|
Texto Anterior | Próximo Texto | Índice
Abaixo-assinado reúne 25 mil contra projeto
DA REPORTAGEM LOCAL
O projeto que altera a Lei
Rouanet para nela incluir explicitamente como beneficiários os templos religiosos tem
provocado reações adversas e
ataques dos meios culturais e
de fora deles, que consideram a
proposta uma distorção dos objetivos da lei.
Além de manifestações de
produtores, escritores e cineastas, um abaixo-assinado já reuniu na internet mais de 25 mil
assinaturas de pessoas contrárias à proposta do senador
Marcelo Crivella (PRB-RJ).
Cesar Oliveira, 54, organizador da petição virtual, diz que
entregará a lista completa ao
deputado federal Fernando Gabeira (PV-RJ) depois de amanhã, segunda-feira.
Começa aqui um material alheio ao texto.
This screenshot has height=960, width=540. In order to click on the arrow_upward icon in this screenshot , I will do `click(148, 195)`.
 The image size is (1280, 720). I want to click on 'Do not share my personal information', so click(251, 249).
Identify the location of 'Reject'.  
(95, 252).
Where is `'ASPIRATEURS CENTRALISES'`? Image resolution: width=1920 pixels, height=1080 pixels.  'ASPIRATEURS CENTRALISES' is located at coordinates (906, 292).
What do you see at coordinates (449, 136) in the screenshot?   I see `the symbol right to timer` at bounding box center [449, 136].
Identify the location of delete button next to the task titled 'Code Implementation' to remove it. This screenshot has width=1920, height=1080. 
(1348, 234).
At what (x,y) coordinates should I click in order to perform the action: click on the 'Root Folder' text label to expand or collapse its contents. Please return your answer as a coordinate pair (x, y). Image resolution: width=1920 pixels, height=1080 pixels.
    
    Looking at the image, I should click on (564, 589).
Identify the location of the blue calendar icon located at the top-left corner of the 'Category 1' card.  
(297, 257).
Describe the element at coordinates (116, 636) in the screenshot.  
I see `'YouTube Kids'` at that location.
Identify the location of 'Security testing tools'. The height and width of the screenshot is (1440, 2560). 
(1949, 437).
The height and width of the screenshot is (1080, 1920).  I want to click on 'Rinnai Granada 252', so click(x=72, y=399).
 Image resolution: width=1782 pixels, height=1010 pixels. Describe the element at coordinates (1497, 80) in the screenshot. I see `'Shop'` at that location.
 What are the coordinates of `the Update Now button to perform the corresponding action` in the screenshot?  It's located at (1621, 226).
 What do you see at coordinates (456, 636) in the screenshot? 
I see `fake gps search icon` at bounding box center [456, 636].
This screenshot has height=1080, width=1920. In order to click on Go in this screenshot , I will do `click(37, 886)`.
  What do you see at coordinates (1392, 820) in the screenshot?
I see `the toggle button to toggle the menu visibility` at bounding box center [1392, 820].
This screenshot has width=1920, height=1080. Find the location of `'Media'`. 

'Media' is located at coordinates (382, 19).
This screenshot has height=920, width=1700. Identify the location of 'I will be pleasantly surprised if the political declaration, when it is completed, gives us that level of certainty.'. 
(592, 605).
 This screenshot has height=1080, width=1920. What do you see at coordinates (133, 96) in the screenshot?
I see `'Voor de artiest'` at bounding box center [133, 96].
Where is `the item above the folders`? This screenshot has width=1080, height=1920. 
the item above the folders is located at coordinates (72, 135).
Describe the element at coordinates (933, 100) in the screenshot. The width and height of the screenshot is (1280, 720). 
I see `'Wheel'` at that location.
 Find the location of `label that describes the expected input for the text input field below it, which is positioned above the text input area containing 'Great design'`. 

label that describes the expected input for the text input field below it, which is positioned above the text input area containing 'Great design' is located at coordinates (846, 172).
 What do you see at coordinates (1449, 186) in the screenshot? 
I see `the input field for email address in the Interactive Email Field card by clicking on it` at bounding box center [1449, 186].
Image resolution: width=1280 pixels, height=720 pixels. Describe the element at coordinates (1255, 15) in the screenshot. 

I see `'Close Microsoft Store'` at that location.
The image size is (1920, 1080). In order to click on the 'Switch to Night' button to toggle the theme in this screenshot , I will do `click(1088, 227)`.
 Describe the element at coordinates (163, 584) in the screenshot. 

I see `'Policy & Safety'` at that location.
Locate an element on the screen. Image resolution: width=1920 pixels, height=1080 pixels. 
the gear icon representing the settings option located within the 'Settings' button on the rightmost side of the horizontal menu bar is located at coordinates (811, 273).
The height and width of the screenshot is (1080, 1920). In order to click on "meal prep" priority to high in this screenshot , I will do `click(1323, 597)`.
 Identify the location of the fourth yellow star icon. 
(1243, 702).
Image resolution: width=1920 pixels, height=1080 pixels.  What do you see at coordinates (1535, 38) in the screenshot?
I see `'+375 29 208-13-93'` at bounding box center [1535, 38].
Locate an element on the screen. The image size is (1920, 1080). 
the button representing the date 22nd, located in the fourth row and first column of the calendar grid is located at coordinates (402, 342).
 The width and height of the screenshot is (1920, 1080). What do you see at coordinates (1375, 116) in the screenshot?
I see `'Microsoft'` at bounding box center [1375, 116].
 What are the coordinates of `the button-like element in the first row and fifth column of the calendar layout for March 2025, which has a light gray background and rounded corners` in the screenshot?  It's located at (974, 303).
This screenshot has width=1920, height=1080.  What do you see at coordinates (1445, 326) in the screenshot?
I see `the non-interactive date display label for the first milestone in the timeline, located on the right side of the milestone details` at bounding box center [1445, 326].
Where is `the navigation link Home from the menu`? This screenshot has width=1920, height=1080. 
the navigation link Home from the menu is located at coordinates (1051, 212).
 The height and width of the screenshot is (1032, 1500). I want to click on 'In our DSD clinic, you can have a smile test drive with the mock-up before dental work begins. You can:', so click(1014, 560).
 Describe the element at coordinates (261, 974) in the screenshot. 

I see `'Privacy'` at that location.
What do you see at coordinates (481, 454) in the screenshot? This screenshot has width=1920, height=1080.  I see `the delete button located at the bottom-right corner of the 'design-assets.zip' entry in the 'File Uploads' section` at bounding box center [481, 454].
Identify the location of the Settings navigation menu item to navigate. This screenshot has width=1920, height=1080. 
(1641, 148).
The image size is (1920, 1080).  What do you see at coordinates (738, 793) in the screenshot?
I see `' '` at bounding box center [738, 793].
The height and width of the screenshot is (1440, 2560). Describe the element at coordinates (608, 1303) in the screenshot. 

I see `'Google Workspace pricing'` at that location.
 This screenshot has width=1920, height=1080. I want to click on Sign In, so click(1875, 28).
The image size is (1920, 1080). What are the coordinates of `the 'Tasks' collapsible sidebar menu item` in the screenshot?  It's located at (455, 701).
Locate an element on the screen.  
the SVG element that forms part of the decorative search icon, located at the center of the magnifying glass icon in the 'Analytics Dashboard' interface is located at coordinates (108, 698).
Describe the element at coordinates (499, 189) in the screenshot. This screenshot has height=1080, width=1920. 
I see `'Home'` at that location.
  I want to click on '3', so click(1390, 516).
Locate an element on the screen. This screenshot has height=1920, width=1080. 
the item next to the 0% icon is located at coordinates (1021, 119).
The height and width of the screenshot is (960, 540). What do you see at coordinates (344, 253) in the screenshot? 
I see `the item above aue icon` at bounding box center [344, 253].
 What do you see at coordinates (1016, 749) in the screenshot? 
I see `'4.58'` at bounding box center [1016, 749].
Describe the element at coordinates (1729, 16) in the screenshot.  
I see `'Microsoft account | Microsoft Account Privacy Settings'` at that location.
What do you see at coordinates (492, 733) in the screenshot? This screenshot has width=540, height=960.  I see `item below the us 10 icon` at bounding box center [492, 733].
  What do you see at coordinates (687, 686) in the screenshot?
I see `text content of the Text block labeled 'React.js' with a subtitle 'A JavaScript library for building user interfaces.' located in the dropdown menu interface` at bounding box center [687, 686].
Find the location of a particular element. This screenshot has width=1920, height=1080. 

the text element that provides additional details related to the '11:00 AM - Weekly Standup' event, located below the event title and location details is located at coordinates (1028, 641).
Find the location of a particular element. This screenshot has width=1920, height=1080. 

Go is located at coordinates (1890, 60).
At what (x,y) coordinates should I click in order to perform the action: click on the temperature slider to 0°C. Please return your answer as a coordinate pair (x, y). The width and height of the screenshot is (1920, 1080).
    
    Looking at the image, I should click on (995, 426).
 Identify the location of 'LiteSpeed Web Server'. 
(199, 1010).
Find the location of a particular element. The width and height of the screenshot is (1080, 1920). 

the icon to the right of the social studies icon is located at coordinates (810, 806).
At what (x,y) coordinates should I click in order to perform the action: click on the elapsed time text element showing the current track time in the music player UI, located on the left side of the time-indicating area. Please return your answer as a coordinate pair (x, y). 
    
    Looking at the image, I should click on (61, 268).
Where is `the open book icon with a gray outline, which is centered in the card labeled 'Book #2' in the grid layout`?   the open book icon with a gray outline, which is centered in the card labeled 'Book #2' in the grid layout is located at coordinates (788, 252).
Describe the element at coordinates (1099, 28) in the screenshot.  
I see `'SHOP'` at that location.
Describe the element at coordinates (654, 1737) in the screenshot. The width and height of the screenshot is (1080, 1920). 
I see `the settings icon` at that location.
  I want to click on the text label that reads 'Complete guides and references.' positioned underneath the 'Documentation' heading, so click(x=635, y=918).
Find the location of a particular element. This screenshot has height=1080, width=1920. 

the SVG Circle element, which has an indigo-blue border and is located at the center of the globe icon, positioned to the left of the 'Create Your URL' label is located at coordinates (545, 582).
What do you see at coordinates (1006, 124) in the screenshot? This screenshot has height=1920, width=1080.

Por que
ele? "Tenho o hábito de encher
o saco daqueles em que voto",
ele diz. "Eu pago meus impostos, acho que posso reclamar."
Oliveira registrou o abaixo-assinado em um site de petições virtuais e encaminhou e-mails para amigos (que deviam
fazer o mesmo com seus conhecidos, e assim por diante). Nessas mensagens, recebiam um
link para o texto no www.petitiononline.com. Preenchiam
um cadastro e acrescentavam
seu nome ao documento.
Separação igreja-Estado
Entre os nomes está o do escritor Milton Hatoum, que diz
considerar a proposta de Crivella "um absurdo". Defendendo
que o imposto repassado pela
Lei Rouanet para o Programa
Nacional de Apoio à Cultura
(Pronac) deve ser destinado exclusivamente para atividades
artísticas, Hatoum afirma que
"usar uma parte do Imposto de
Renda de empresas em templos religiosos é uma afronta à
Constituição".
Crítica semelhante é feita pelo cineasta Cacá Diegues, também contrário ao uso de dinheiro público para atividades
religiosas. "Acho que não é uma
iniciativa democrática porque
o Estado brasileiro é laico e não
pode se meter em religião, seja
de qual natureza for. Não tenho
nada contra igreja nenhuma.
Mas sou absolutamente contra", ele diz.
Gilberto Belleza, presidente
do Instituto de Arquitetos do
Brasil, e o cineasta André
Sturm fazem crítica semelhante à afirmação do senador Crivella de que o projeto busca
proteger igrejas "centenárias" e
que ele não quer templos caindo na cabeça dos fiéis.
"A manutenção de igrejas
centenárias já é possível. A lei
permite, dentro de uma classe
de edifícios tombados", diz
Belleza. "Se a igreja centenária
ou bicentenária for patrimônio
histórico, a Lei Rouanet permite [seu uso para restauração]",
afirma Sturm. Ambos não
vêem, portanto, razão para que
essa característica da lei seja
"explicitada" por novo projeto.
"Isso é uma loucura total,
uma coisa estapafúrdia. A lei
não é para isso. Ela foi criada
para incentivar a cultura", diz
Paulo Thiago, presidente do Sicav-RJ (Sindicato Interestadual do Audiovisual).
Também ressaltando a função específica da lei -estimular
projetos artísticos-, Luiz Fernando Benedini, diretor-executivo da Orquestra Sinfônica
Brasileira, diz que o projeto de
Crivella repete o pleito que veio
a dar na Lei do Esporte.
A demanda inicial de esportistas era que o setor pudesse
participar dos recursos da Lei
Rouanet. Após disputa com representantes da cultura, o governo federal terminou criando
uma outra fatia de isenção fiscal para a área, que não concorreria com a porcentagem prevista para a cultura.
"Toda vez que você tenta
usar para outros fins, você restringe os recursos que o legislador havia destinado especificamente para a cultura", ele diz.
"A cultura é setor estratégico
e a todo momento alguém tenta
entrar numa conquista que é
sua", afirma Eduardo Barata,
presidente da Associação dos
Produtores de Teatro do Rio de
Janeiro. "É um absurdo do
ponto de vista de mercado. As
igrejas têm como se sustentar,
enquanto o cinema e o teatro
são atividades de mendicância", faz coro o cineasta Domingos de Oliveira.